§ **Records to process**:
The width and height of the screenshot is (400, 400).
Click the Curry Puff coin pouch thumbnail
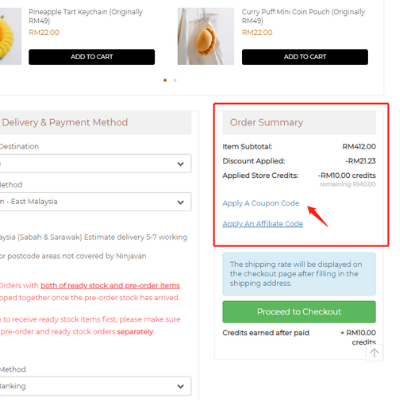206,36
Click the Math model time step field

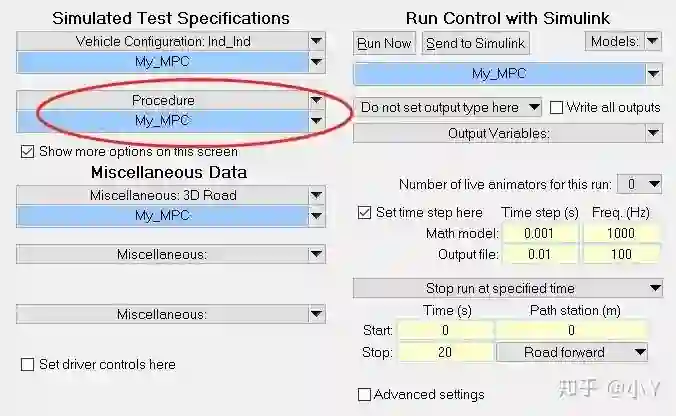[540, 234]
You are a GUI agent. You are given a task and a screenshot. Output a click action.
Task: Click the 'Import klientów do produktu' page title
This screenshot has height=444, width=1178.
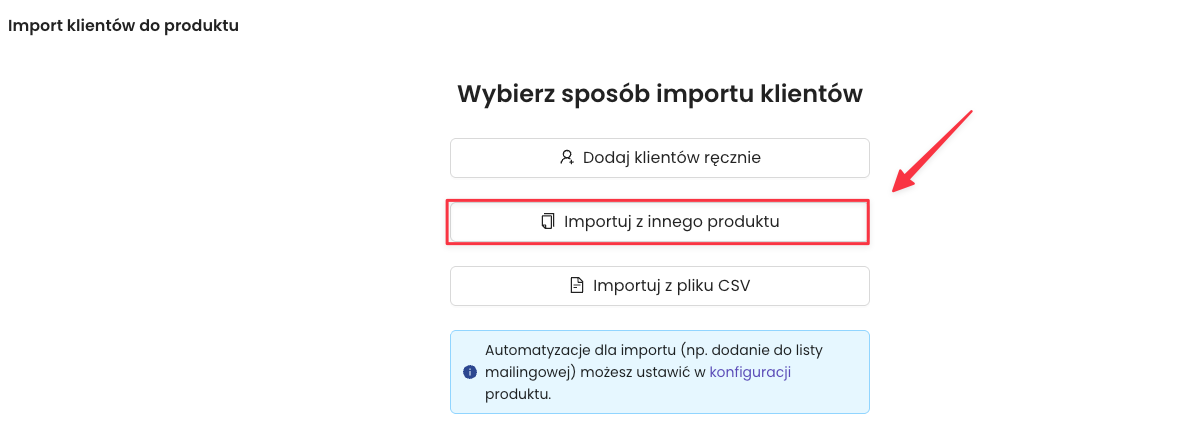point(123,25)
...
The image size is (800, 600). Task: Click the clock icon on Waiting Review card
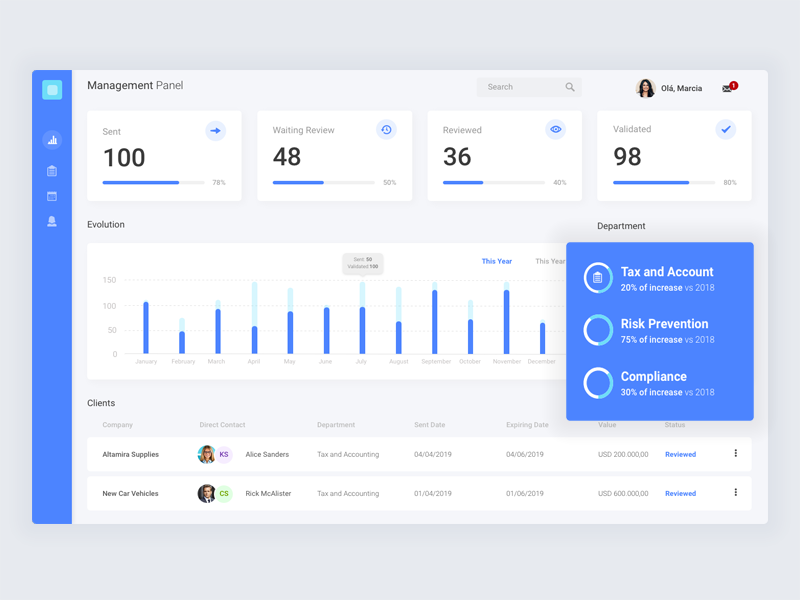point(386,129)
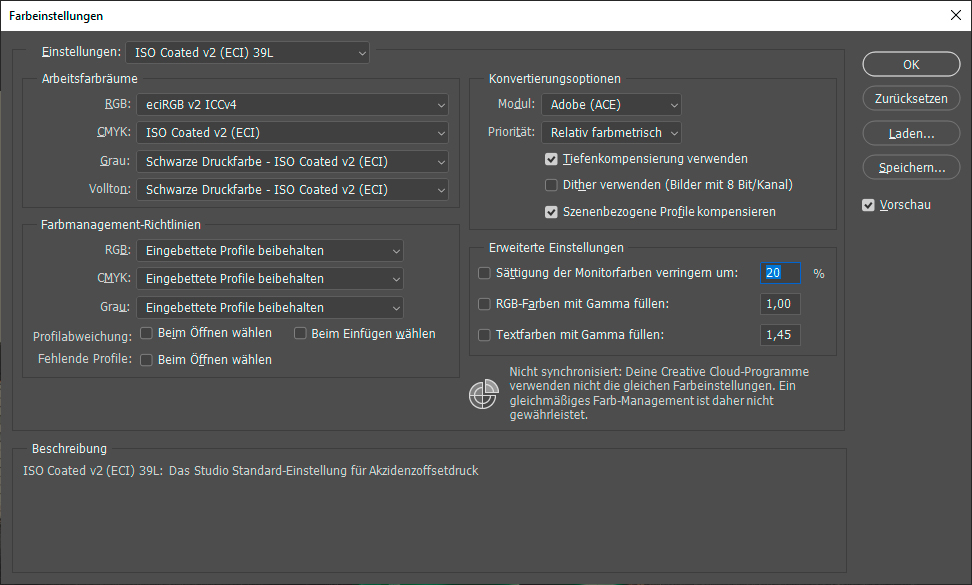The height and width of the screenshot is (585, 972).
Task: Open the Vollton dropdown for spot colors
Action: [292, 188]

§ **Your objective**:
Reproduce the listing above exactly from the line containing "The width and" up to and including the line containing "You are a GUI", omitting any images and everything outside those lines.

§ **Solution to the exercise**:
The width and height of the screenshot is (400, 400).
Click the Curry Puff coin pouch thumbnail
206,36
Click the Math model time step field

[540, 234]
You are a GUI agent. You are given a task and a screenshot. Output a click action.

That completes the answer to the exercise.